Еще в 2001 году Пол Нерс получил Нобелевскую премию по физиологии и медицине за открытие того, что CDK-киназа регулирует все процессы деления клетки. А мы изучаем, как именно. Мы ищем «мотивы», их еще можно назвать «штрих-кодами», — это последовательности аминокислот, определенные паттерны, которые выполняют конкретную функцию в клетке. Если найти и изменить их, то ту же дрожжевую клетку можно заставить делать то, что нам нужно — делиться в нужный момент или что-то производить.

Поскольку в Эстонии очень развита деревообрабатывающая промышленность, то имеется много отходов — опилок. Одно из направлений, которое мы уже начали, это использование этих отходов. Опилки различными методиками разлагают до лигнина и сахаров.  А мы изучаем,  как научить клетку есть эти сахара и производить что-то полезное. Это могут быть витамины, лекарства, парфюмерия — что угодно. Сейчас это исследование на той стадии, когда мы учим клетку использовать сахара.

Также у нас развивается область переработки выхлопных газов. Можно учить бактерии есть эти газы и производить что-то нужное, например, ткани.

То есть, сейчас задача стоит именно в разработке самой технологии, а производство чего-то полезного — это следующий этап?

Да, это так. Одной из задач синтетической биологии является создание большого набора биологических модулей, которые можно будет комбинировать для получения системы с нужными функциями. Которая в свою очередь будет производить какие-либо необходимые нам вещества. В будущем можно будет проектировать биологические системы с прогнозируемыми функциями на компьютере.

На самом деле некоторые из подобных технологий уже существуют. Среди интересных — это производство светящихся деревьев, которые сами освещали бы улицы.

Другая — это строительный материал из бактерий с песком. Он работает как простой цемент  до тех пор, пока не появляется трещинка. Когда появилась, то бактерия начинает производить кальциты, и трещинка начинает застраиваться.

Можно получать лекарства, ведь многие из них имеют растительное происхождение. А экстрагировать из растений — это энергозатратно, дорого и не очень эффективно. Вместо этого можно добавить в хромосомы дрожжей гены растений, которые отвечают за производство этого же лекарственного вещества, и начать производить это вещество в дрожжах.

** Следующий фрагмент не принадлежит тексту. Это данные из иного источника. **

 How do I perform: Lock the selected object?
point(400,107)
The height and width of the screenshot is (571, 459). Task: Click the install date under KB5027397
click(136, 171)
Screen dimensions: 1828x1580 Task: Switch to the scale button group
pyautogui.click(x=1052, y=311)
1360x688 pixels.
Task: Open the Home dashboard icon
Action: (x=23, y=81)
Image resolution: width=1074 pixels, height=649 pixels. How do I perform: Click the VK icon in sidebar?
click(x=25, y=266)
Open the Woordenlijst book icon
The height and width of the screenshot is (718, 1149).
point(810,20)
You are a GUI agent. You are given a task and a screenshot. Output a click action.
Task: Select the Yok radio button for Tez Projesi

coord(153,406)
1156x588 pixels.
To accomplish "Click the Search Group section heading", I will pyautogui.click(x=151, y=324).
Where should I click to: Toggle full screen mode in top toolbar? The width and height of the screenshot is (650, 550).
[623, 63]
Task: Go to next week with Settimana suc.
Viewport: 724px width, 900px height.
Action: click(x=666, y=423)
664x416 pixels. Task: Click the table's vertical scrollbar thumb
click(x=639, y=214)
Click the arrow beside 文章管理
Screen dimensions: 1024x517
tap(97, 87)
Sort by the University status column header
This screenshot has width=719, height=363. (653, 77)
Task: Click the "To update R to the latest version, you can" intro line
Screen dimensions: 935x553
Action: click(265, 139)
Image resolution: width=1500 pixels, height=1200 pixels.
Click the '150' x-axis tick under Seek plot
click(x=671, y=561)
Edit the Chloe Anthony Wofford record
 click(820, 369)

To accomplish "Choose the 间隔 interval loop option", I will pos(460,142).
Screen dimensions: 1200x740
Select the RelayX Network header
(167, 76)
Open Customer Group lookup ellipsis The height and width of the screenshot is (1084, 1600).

То же самое лекарство от малярии — артемизинин — уже получают при помощи клеток дрожжей. Эта технология не просто существует, она уже применяется.

Вы уже достигли больших высот в науке. А какие еще цели перед собой ставите? Какие у вас амбиции? 

Мы получили грант на создание биоцентра, где будем оцифровывать нашу бионауку. Это что-то новое, вызов. У меня в последнее время не было большой цели, так как предыдущие были реализованы и было такое душевное состояние, когда я искала новые направления, задавалась вопросом «что дальше?», думала к чему стремиться — и этот проект частично стал решением.


«Модельное дело всегда было отдушиной — это совершенно другое занятие, другой круг общения, другие темы для разговора.»


Вторая часть, чем я занимаюсь в университете — я программный директор магистерских и бакалаврских программ, которые мы создали с нуля в 2016 году. Мне очень нравится работать со студентами, играть какую-то роль в судьбе и жизни молодых людей, которые только пришли и еще сами не знают, как сложится их карьера. Это очень ответственная задача, и я стараюсь никогда не направлять их напрямую, а советовать и рассказывать, что будет, если поступишь так, что будет — если по-другому.

Еще у нас есть проект — международный конкурс, в котором участвуют студенты. Это самый большой в мире конкурс по синтетической биологии, на него съезжаются 400 команд со всего света. Смысл — предложить решение какой-то мировой проблемы. С одной стороны это игра, а с другой  —  наука. И задача в том, чтобы научить студентов работать самостоятельно.

Почему я этим занимаюсь? Потому что ты в какой-то мере чувствуешь, что можешь принести какую-то пользу. Что-то исправить к лучшему, как-то улучшить жизнь. Мы постоянно говорим фразу «Make the world a better place»  —  ты можешь быть маленьким винтиком, но находишься в той машине, которая пытается сделать мир лучшим местом. Одна из амбиций — делать это.